Iris Williams: Catch her Sunday, Oct. 20 Details By Rob Lester


Like the Halley’s Comet of cabaret, Iris Williams is making rare New York City appearances this fall. The decades of experience show and shine like her sequined gown. You can catch this illuminated streak of glowing glory on Sunday, October 20 at Metropolitan Room. Crisply elegant and regal, Iris

Williams can be a bit folksy, too. She’s a class act with the voice of warm brandy which envelops the room in her low-key, no-fussiness way. She knows her way around a ballad and its cozy corners. The diamond-perfect, refined (yet drenched with emotion) “He Was Beautiful” is the highlight of the show; her just celebrated recording of this theme from The Deer Hunter holds up wonderfully and holds its head high. Haunting and hushed, it’s hypnotic and a bit exotic. Much of the Welsh-born contralto’s program is made up of time-tested standards. She goes through her paces with an occasional change-of-pace moment.

The Williams entrenched aura of sophistication is given relief by (or is somehow refreshingly at odds with?) some seemingly casual, but maybe studied and well-honed, quips. Likewise, her ultra-brisk version of “Ol’ Man River” comes as an odd shock of caffeine from that warm brandy. Perhaps she’s assuming everyone in her audiences is music-savvy, but she chooses not to acknowledge that both this and a number sung close to its spot (“Bill”) are both from Show Boat. I also noted that in a long section of Nat King Cole evergreens, she doesn’t set it up clearly as such and never refers to him by his full name. So, those with less page-turning in the Great American Songbook might not be clued in. Did she feel it unnecessary, thinking , that Nat-urally, everyone would have the reference points. Certainly her version of “Mona Lisa” was treated with intelligence and welcome seriousness.

Chatting with the audience and getting into lyrics, she makes herself accessible without being fully vulnerable. She may break the fourth wall, but puts up one of her own at times. Very much the solid pro, she’s efficient and the quality of her contralto voice is often sufficient to sustain interest and hold one in thrall, but I yearned for more yearning in her yearning ballads. I would have liked more originality and naked risk in some of the arrangements and phrasing to make the oldies sound newly-thought-out and acted. The sly humor and put-downs of self and lover in “Bewitched, Bothered and Bewildered” don’t land. I’m used to hearing a laugh of surprise or appreciation on lines in this, such as the sexual reference “Horizontally speaking, he’s at his very best” and others. But I didn’t hear a titter or chuckle in her performance of it for a packed Metropolitan Room house (nor with hundreds more in the concert hall at the Cabaret Convention a few days later).

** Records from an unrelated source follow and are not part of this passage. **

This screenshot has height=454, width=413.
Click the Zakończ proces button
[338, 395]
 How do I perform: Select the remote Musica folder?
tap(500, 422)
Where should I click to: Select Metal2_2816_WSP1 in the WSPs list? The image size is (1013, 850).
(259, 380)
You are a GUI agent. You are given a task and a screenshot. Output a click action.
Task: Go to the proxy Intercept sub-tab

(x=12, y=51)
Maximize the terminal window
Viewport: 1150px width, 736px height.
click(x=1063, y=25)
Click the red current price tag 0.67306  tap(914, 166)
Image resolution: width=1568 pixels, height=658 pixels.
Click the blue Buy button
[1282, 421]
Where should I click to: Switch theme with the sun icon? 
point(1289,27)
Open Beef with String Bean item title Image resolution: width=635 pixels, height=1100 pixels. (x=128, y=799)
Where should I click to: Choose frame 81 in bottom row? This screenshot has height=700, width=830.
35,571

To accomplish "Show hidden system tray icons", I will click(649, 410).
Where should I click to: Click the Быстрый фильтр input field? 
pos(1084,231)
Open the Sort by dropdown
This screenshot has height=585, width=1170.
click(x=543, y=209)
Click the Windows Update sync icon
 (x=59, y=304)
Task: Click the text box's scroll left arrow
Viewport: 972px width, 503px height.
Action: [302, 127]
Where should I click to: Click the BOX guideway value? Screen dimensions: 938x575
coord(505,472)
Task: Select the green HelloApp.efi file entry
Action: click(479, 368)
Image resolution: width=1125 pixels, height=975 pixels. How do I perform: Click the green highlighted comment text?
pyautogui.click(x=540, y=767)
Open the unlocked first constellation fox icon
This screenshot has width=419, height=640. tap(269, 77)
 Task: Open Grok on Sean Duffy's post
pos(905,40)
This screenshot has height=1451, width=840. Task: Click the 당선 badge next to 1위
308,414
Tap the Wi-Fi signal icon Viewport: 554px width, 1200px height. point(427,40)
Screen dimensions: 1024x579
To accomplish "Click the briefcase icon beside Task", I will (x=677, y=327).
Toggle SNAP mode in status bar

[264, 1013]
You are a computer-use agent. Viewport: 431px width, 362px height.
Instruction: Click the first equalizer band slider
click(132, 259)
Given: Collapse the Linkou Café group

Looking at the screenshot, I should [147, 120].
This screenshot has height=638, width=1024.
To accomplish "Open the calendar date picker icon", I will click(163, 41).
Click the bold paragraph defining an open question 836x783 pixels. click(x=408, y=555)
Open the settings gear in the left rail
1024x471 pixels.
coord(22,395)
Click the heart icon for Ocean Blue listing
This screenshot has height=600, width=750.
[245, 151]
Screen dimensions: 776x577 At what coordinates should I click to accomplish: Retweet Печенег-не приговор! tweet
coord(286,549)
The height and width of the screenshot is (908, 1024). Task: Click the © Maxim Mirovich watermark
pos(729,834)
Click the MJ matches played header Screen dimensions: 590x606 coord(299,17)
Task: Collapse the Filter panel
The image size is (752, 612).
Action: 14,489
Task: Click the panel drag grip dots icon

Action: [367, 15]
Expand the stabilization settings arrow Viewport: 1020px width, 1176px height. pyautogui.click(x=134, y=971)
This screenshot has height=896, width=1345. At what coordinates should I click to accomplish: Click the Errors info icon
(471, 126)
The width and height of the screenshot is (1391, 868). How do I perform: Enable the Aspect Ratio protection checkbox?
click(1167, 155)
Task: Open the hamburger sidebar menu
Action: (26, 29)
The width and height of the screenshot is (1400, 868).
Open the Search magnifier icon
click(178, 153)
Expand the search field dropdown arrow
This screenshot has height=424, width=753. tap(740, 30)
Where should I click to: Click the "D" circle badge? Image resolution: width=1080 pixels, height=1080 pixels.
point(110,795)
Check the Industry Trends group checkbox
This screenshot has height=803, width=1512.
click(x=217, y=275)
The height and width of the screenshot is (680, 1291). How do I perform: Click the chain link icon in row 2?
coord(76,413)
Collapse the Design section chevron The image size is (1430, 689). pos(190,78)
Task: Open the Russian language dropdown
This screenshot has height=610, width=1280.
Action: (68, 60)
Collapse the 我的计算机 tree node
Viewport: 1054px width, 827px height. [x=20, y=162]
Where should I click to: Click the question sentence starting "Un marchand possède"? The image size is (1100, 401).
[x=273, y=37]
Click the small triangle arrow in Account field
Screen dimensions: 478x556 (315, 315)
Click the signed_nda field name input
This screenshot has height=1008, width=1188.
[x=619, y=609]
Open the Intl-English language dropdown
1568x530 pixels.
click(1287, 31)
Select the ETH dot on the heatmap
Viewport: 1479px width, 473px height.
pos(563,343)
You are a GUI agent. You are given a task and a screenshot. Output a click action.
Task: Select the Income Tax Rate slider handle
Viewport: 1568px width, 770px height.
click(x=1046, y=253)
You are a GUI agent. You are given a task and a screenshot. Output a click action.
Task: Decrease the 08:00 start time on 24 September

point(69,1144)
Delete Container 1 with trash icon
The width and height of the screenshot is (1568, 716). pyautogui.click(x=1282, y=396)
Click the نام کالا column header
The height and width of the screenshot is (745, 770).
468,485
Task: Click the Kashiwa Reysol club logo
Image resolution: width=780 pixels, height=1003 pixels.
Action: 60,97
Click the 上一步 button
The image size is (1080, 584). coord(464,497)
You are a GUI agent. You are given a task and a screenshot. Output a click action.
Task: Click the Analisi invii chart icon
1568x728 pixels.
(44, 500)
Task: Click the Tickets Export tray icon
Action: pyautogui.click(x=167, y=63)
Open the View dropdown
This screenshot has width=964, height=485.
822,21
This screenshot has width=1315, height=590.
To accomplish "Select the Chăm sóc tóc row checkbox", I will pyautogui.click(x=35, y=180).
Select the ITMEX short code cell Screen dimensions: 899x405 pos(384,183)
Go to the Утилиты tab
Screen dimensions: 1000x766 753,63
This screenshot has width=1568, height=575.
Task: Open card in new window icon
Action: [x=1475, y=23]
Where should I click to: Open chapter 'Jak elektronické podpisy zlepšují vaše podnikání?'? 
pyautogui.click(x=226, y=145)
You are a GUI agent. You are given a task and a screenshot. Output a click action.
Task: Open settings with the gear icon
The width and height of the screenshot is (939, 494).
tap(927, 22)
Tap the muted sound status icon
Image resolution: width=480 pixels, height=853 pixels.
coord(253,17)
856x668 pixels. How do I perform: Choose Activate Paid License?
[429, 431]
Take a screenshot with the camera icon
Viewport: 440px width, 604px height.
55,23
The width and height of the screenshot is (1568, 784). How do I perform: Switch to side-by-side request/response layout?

One feels she and we are in safe, professional hands (OK, maybe too “safe”) with this true lady and her chosen musicians: pianist Art Weiss, percussionist Jeff Pillinger and the always tasty Tom Hubbard on bass. Still, it feels like an honor to be in her specific presence and this appreciated example of an old-school pro of a performer who knows her craft, fore and aft.